## [Task goal]
This exercise needs the listing below duplicated exactly.

## [Data supplied]
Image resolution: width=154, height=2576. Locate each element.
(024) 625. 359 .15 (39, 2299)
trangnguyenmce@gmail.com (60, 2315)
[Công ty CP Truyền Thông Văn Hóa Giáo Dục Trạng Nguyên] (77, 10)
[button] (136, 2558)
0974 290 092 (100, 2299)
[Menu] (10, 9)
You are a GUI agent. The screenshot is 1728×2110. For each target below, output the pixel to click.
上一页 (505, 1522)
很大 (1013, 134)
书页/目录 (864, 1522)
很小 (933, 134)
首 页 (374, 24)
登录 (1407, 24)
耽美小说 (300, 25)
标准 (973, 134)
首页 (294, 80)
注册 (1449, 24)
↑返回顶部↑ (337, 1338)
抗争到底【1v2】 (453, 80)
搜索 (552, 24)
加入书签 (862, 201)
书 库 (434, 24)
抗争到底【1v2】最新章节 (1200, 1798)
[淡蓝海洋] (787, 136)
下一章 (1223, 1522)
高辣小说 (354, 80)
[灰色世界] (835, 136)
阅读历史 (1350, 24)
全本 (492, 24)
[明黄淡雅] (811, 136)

## [Completed task]
Image resolution: width=154, height=2576. Locate each element.
(024) 625. 359 .15 (39, 2299)
trangnguyenmce@gmail.com (60, 2315)
[Công ty CP Truyền Thông Văn Hóa Giáo Dục Trạng Nguyên] (77, 10)
[button] (136, 2558)
0974 290 092 (100, 2299)
[Menu] (10, 9)
You are a GUI agent. The screenshot is 1728×2110. For each target below, output the pixel to click.
上一页 (505, 1522)
很大 (1013, 134)
书页/目录 (864, 1522)
很小 (933, 134)
首 页 (374, 24)
登录 (1407, 24)
耽美小说 (300, 25)
标准 (973, 134)
首页 (294, 80)
注册 (1449, 24)
↑返回顶部↑ (337, 1338)
抗争到底【1v2】 (453, 80)
搜索 (552, 24)
加入书签 (862, 201)
书 库 (434, 24)
抗争到底【1v2】最新章节 (1200, 1798)
[淡蓝海洋] (787, 136)
下一章 (1223, 1522)
高辣小说 (354, 80)
[灰色世界] (835, 136)
阅读历史 (1350, 24)
全本 (492, 24)
[明黄淡雅] (811, 136)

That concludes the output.